Pixel coordinate grounding data
++++++++++++++++++++

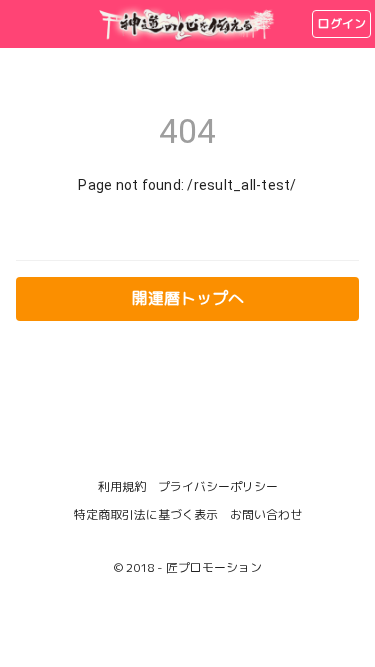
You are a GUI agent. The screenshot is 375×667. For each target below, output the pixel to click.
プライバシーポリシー (218, 486)
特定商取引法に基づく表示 (146, 514)
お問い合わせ (266, 514)
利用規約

++++++++++++++++++++

TASK GOAL ▸ Each entry above should be printed again word for word, with any picture dropped.

RESPONSE TO THIS EXERCISE ▸
You are a GUI agent. The screenshot is 375×667. For each target below, output the pixel to click.
プライバシーポリシー (218, 486)
特定商取引法に基づく表示 (146, 514)
お問い合わせ (266, 514)
利用規約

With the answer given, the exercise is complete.